Apical reabsorption of dibasic amino acids and cystine in kidney is mediated by the heteromeric amino acid antiporter rBAT/b(0.+)AT (system b(0.+)). Mutations in rBAT cause cystinuria type A, whereas mutations in b(0.+)AT cause cystinuria type B.b(0.+)AT is the catalytic subunit, whereas it is believed that rBAT helps the routing of the rBAT/b(0.+)AT heterodimeric complex to the plasma membrane. In the present study, we have functionally characterized the cystinuria-specific R365W (Arg(365) --> Trp) mutation of human rBAT, which in addition to a trafficking defect, alters functional properties of the b(0.+) transporter.

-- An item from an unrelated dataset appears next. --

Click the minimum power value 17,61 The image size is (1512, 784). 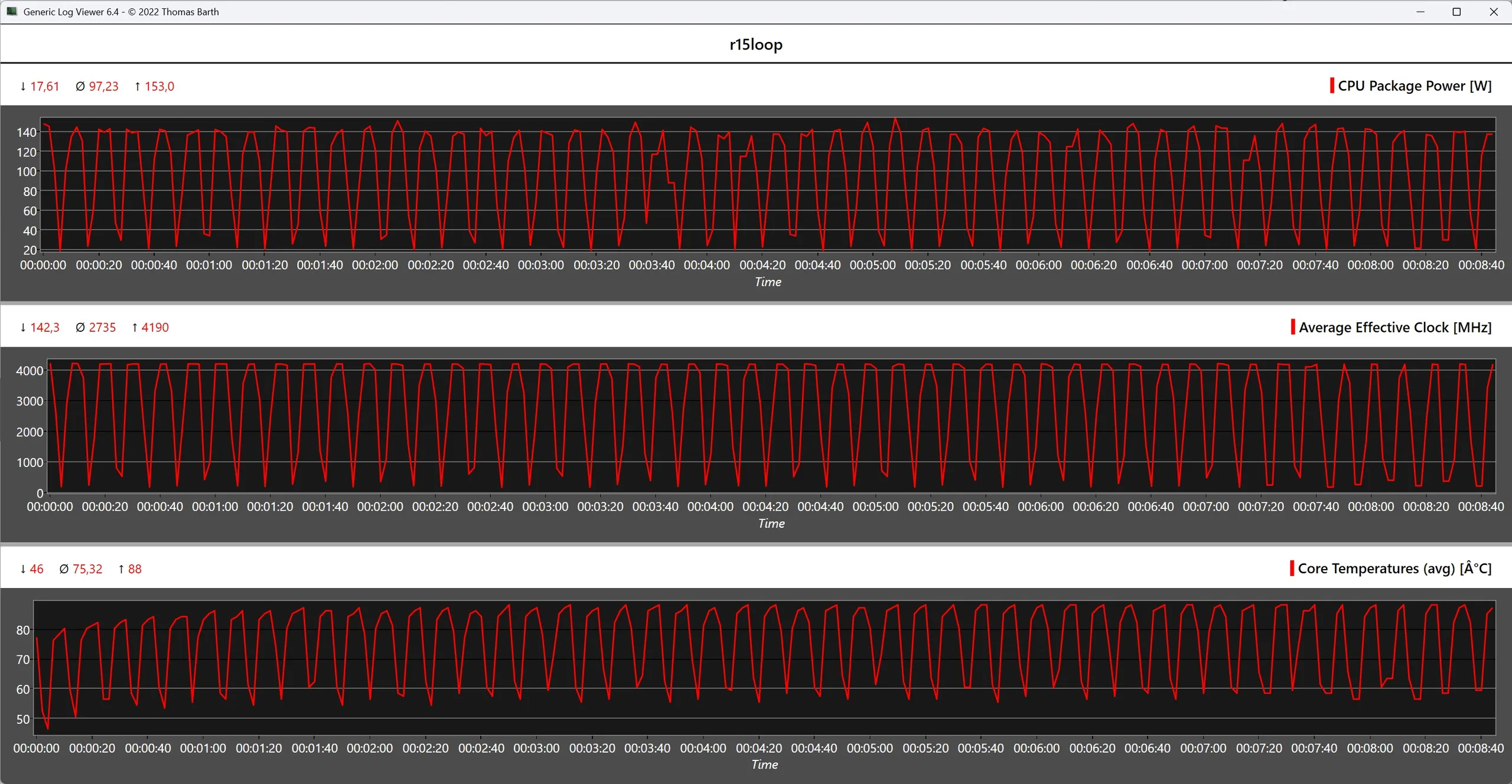point(44,86)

In oocytes, where human rBAT interacts with the endogenous b(0.+)AT subunit to form an active transporter, the rBAT(R365W) mutation caused a defect of arginine efflux without altering arginine influx or apparent affinities for intracellular or extracellular arginine. Transport of lysine or leucine remained unaffected. In HeLa cells, functional expression of rBAT(R365W)/b(0.+)AT was observed only at the permissive temperature of 33 degreesC. Under these conditions, the mutated transporter showed 50% reduction of arginine influx and a similar decreased accumulation of dibasic amino acids. Efflux of arginine through the rBAT(R365W)/b(0.+)AT holotransporter was completely abolished. This supports a two-translocation-pathway model for antiporter b(0.+), in which the efflux pathway in the rBAT(R365W)/b(0.+)AT holotransporter is defective for arginine translocation or dissociation. This is the first direct evidence that mutations in rBAT may modify transport properties of system b(0.+).